Now we have this “rule” of initially always searching the subrectangle
the point is in. In principle, a closer point *could* be in the other
subrectangle. A simple example is from the diagram drawn earlier in this
page. If our point in question is around (7.01,5), then it is closer to
(5,4), but that is in the other subrectangle (let’s pretend for a minute
that (9,6) is not there…).

However, if we find a point in the right subrectangle that *is* closer
than (7,2) is, then we need not search the left subrectangle we had
skipped. There’s no way anything in there could be closer than our new
candidate. (Not sure why this is true…)

The complexity is typically \(\lg N\), although in the worst case it is still \(N\) (examine all points).

## Kd Tree

A Kd tree is an extension into \(K\) dimensions. Keep dividing into half spaces. Use the binary search tree as we did for 2D-trees, and cycle the dimensions as we did for 2D trees.

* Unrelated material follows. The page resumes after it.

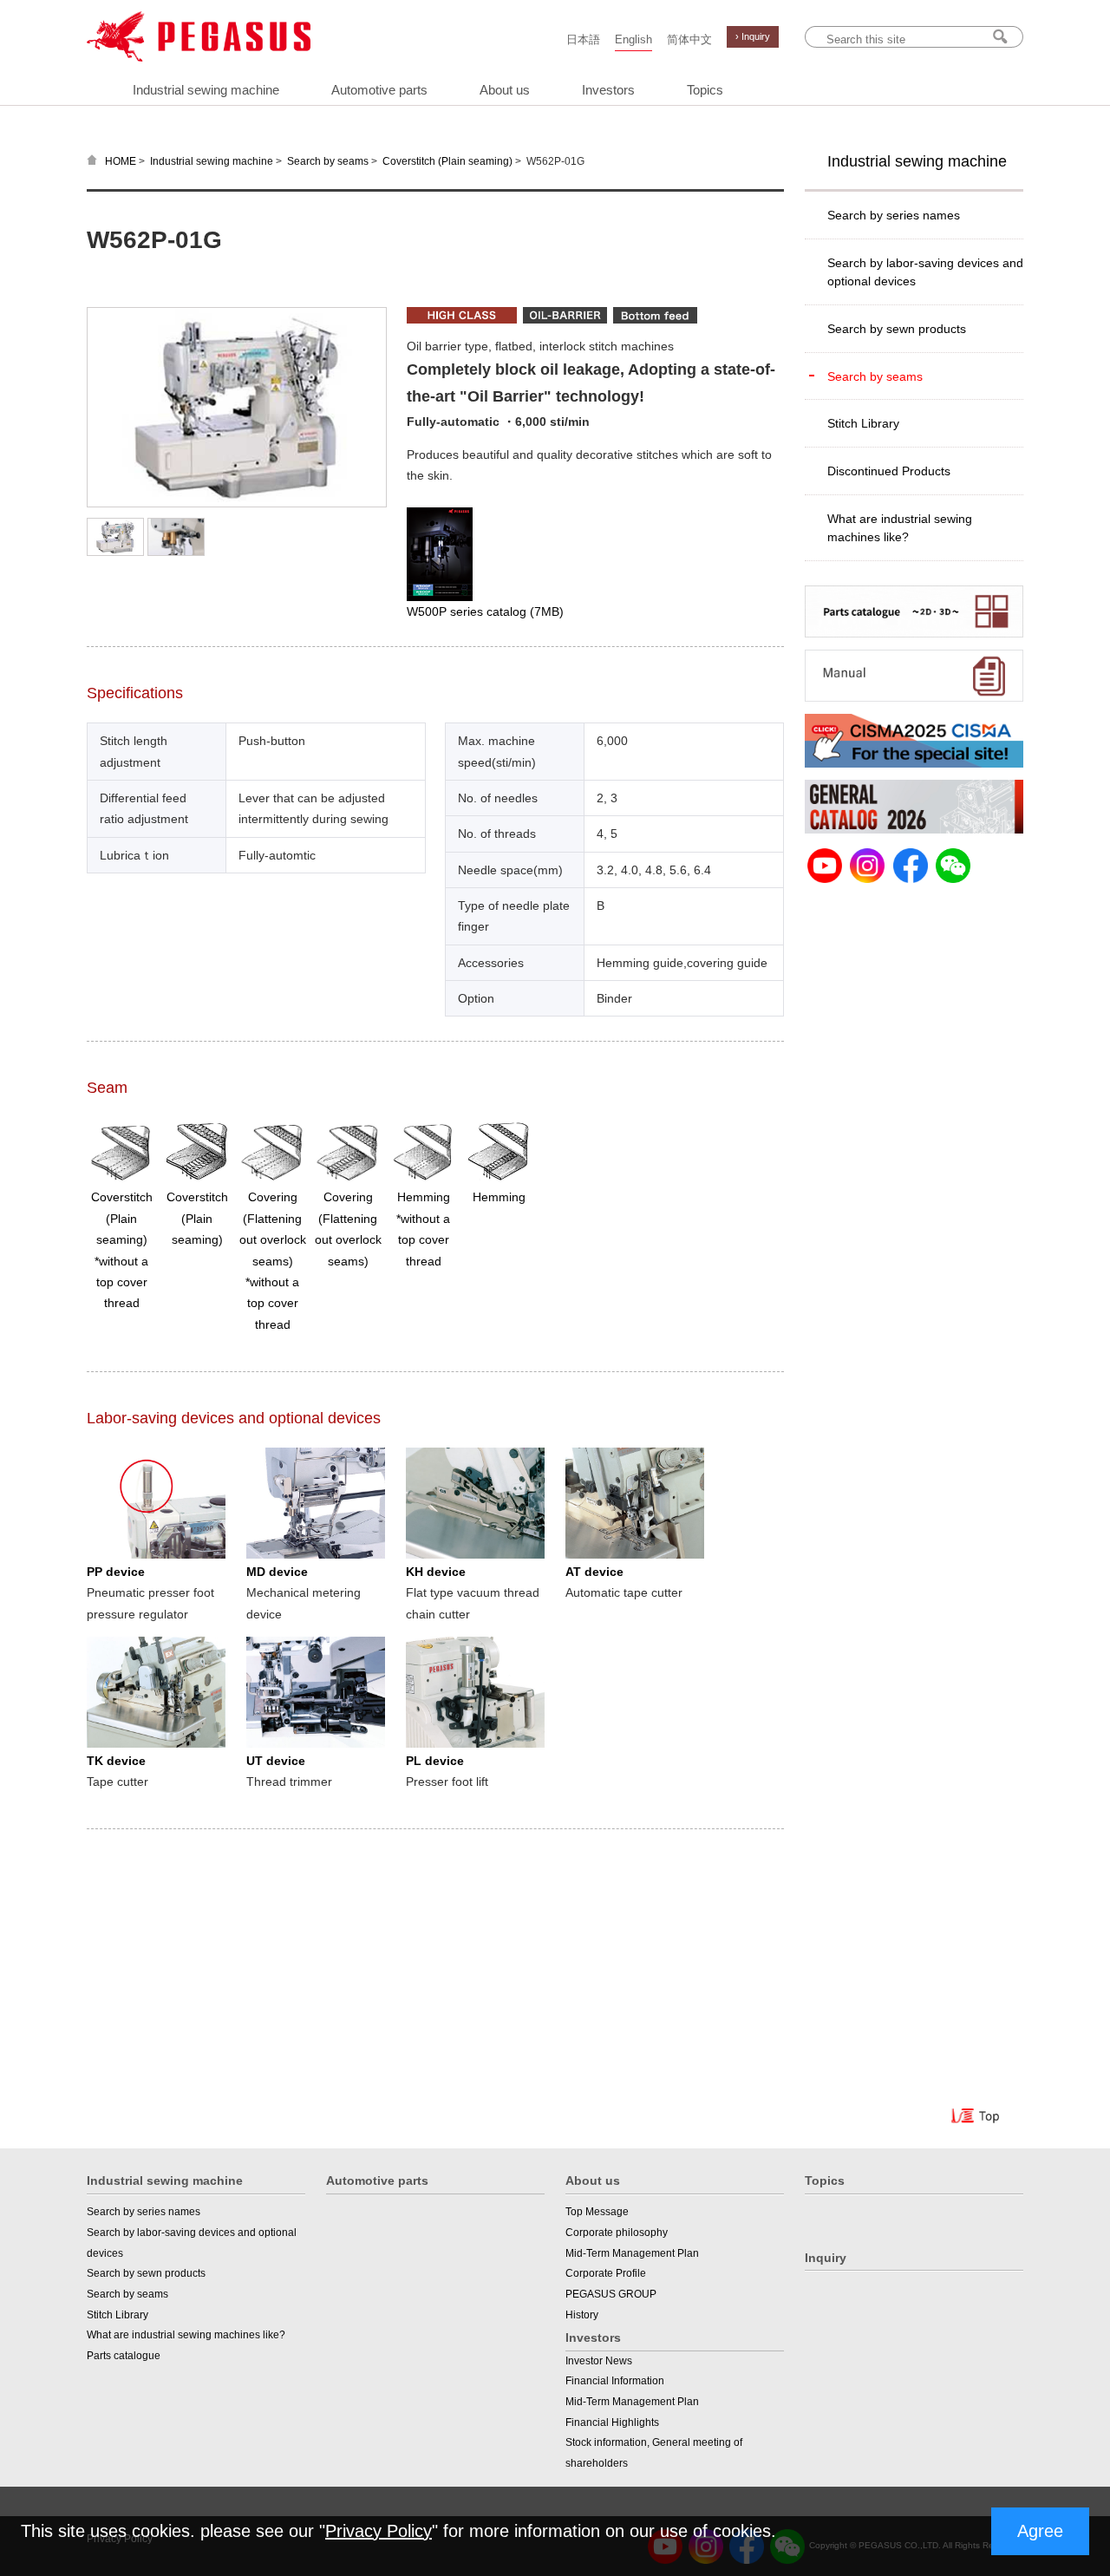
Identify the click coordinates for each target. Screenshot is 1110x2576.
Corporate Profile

Very good for representing high dimensional data.

## Applications

### N-Body Gravity Simulation

Say we have \(N\) points, and we want to compute their motion due to gravity.

The key idea to solving this is that if a particle is very far from a cluster of points, treat the cluster as a single point at the center of mass.

The algorithm builds a 3D tree. The center of mass of each subtree is stored in each node. To compute the total force on a particle, traverse the tree but stop until the distance to the center of mass is large. This is Appel’s algorithm.